|Reviews for The prodigy creature|
| la saboteuse chapter 2 . 10/9/2008
Still more intriguing. It reminds me of 'Wings,' a book I read some months ago. It was very good.
Again, though, there are a few errors, such as the use of 'allowed' where 'aloud' should have been. Also, keep in mind that every time someone speaks, a new paragraph begins. Go back and make certain that you have all the needed commas in place as well.
There was one phrase that bewildered me:
'Deciding rather if her wonder was worth it or subtle,...'
If that somehow makes grammatical sense, by all means, enlighten me. '...if her wonder was worth it' vs '...if her wonder was...subtle'
I can take a stab at the intended meaning using the rest of the sentence, but it still bothers me.

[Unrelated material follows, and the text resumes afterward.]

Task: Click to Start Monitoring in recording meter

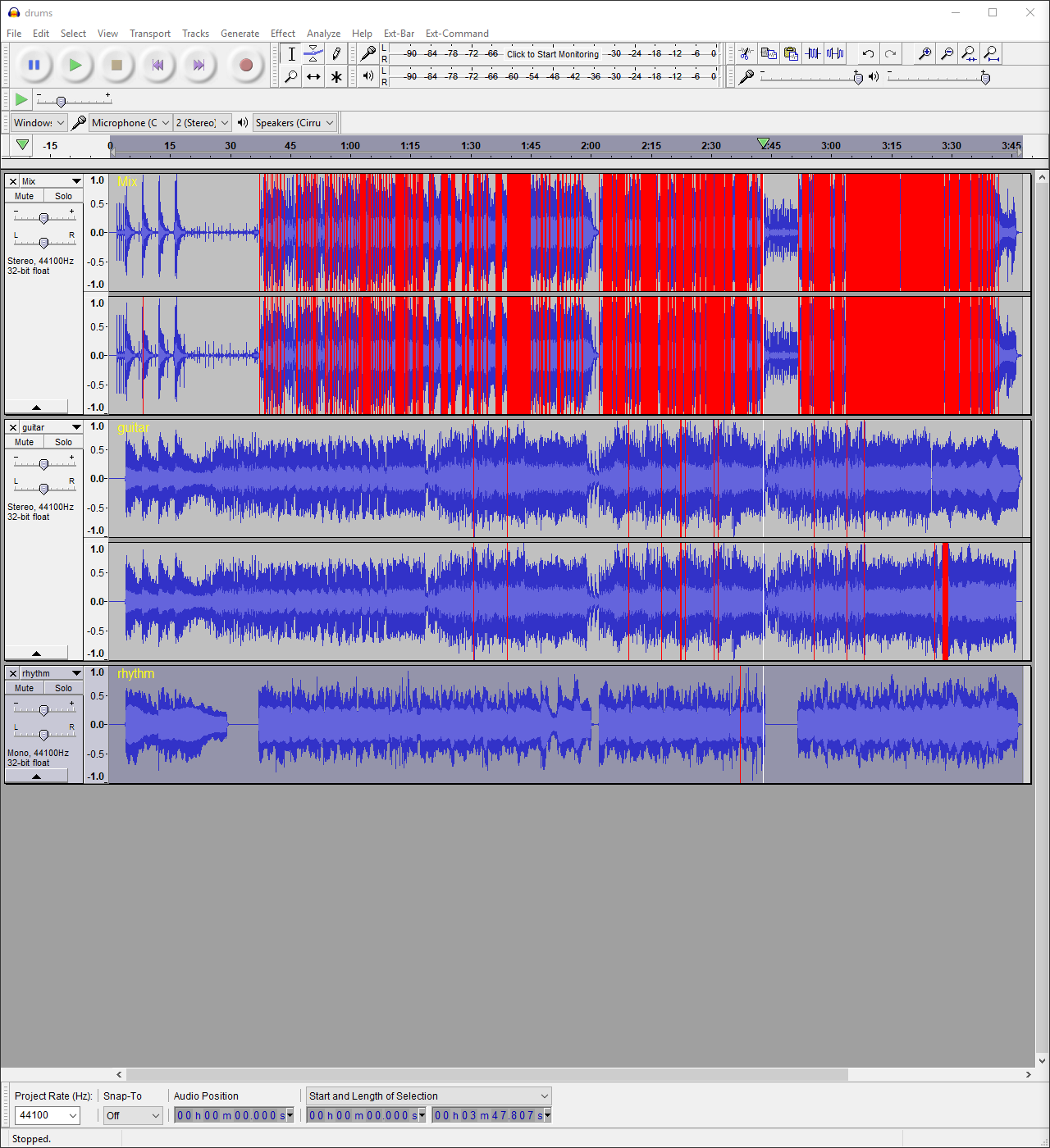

I am surprised, though, that no one else has yet reviewed! It really is wonderful so far.
| la saboteuse chapter 1 . 10/9/2008
Hm...interesting, if a bit vague...
Consider who your intended audience is. How many, aside from the poetically inclined, will have the patience to read this carefully enough to understand it? I personally enjoy reading and writing in this style from time to time, but the majority of your readers are a different story.
You will have to try very hard not to be cliche or cheesy. Breaking it up into several paragraphs would be a wonderful idea; it helps to keep the average reader's short attention span from wandering.
You may wish to go back and edit it again; there are a few errors. You also may find it beneficial to post chapters much earlier in the evening, so that more people read your story.
Please don't take this the wrong way; I'm only saying this because you show promise, and I can tell that you are capable of something much better.